• **TASK STATEMENT**: Copy out the records word for word, starting at the line that contains "You are a computer-use" and continuing through the last line of the records.

• **EXERCISE INPUT**:
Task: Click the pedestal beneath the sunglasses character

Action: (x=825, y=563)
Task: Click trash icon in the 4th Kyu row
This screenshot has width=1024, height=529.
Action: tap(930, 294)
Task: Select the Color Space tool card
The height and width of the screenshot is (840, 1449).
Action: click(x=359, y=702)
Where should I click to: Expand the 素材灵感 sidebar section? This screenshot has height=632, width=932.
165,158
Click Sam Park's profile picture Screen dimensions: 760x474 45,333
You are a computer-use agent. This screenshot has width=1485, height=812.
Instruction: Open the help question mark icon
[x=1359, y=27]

• **SOLVED EXERCISE**:
You are a computer-use agent. This screenshot has width=1485, height=812.
Instruction: Open the help question mark icon
[x=1359, y=27]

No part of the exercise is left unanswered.